__Problems to work on__:
**a.** In the summary of the event on COVID-19 and leadership for improvement, quote word for word the passage starting with "We didn’t shy" and going on through "sessions from the event on this theme.".
**b.** Answer these questions from the summary of the event on COVID-19 and leadership for improvement:
(i) On what dates was the Q community event held?
(ii) Where did the four senior leaders who spoke about their pandemic response work?
(iii) Which two organizations developed the map and user guide for collaborative change?
**c.** Render this sentence from the summary of the event on COVID-19 and leadership for improvement in Spanish: "Collaboration and cross-system working were key themes in our conversations."

__Text under study__:
What is COVID-19 teaching us about leadership for improvement? Explore the presentations and conversations from the event on this theme.

At the Q community event on 18 and 19 November 2020, we explored what COVID-19 is teaching us about leadership for improvement.

Collaboration and cross-system working were key themes in our conversations. We heard from four senior leaders working in North and Mid-Hampshire ICP and Wessex AHSN about how they responded to the pandemic as a system. They shared their thinking about putting adaptive leadership (as defined by Heifetz) into practice and ‘getting off the dance floor and up on the balcony’ to see patterns across the system.

But they also touched on important, simple changes that helped: their Friday afternoon multi-disciplinary zoom meetings, which unlocked problems quickly; or their video to local citizens to let them know that while COVID-19 disrupted services, they were working together to adapt and respond. Professor Becky Malby also explores new ways of working together, with a focus on primary and community care, in her presentation.

We didn’t shy away from the fact that collaboration isn’t always easy. Our session on Q’s newly released Skills for Collaborative Change: A map and user guide set out the skills and attitudes that support collaborative change and provides exercises to help teams have better conversations about how they will work together.

Finally, we talked about putting staff wellbeing at the heart of our work. We discussed how to make the case for investing in wellbeing, how to make practical changes on the ground and shared personal tips to look after our own wellbeing. I won’t pretend that turning to chocolate didn’t feature, but we also got deeper and considered how the Wheel of Wellbeing could help us take action in our teams and organisations.

Below you can browse the sessions from the event on this theme.

Watch the sessions

Leading and learning across an integrated care system

Collaborative system leadership is hard to do well, and yet when the going got really tough earlier this year, some localities made huge strides in this area. This session shares how teams in Wessex worked together during COVID-19 to enable them to work effectively across their system, including the lessons and tips they learnt along the way.

Skills for collaboration: a practical tool for you and your teams

Now, more than ever, we need to work collaboratively, but the skills required to do this well are wide-ranging and often under-estimated. Q and Nesta have developed a map and user guide to outline the skills and attitudes needed for collaborative change, including practical tools to help you identify your team’s collective strengths. In this session you can hear about what the skills map is, how to use the practical tools within your team and hear from a lead pharmacist who has used it with her CCG team.

__Supplied records__:
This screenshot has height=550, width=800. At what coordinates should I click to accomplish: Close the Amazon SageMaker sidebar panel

* * *

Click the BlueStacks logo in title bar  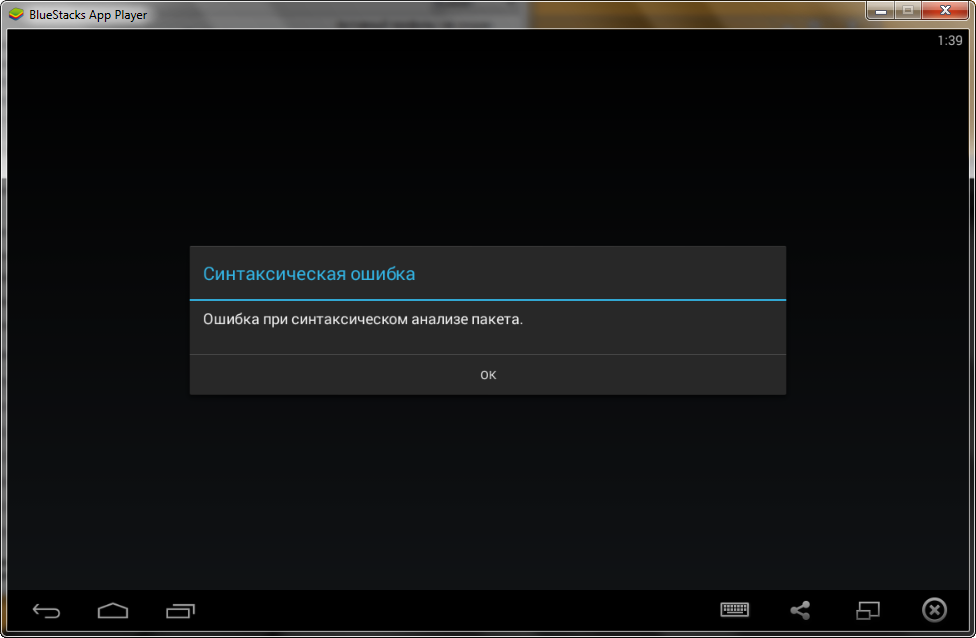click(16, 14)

__Answers to the exercises__:
**a.**
We didn’t shy away from the fact that collaboration isn’t always easy. Our session on Q’s newly released Skills for Collaborative Change: A map and user guide set out the skills and attitudes that support collaborative change and provides exercises to help teams have better conversations about how they will work together.

Finally, we talked about putting staff wellbeing at the heart of our work. We discussed how to make the case for investing in wellbeing, how to make practical changes on the ground and shared personal tips to look after our own wellbeing. I won’t pretend that turning to chocolate didn’t feature, but we also got deeper and considered how the Wheel of Wellbeing could help us take action in our teams and organisations.

Below you can browse the sessions from the event on this theme.

**b.**
(i) 18 and 19 November 2020
(ii) North and Mid-Hampshire ICP and Wessex AHSN
(iii) Q and Nesta

**c.** La colaboración y el trabajo entre sistemas fueron temas clave en nuestras conversaciones.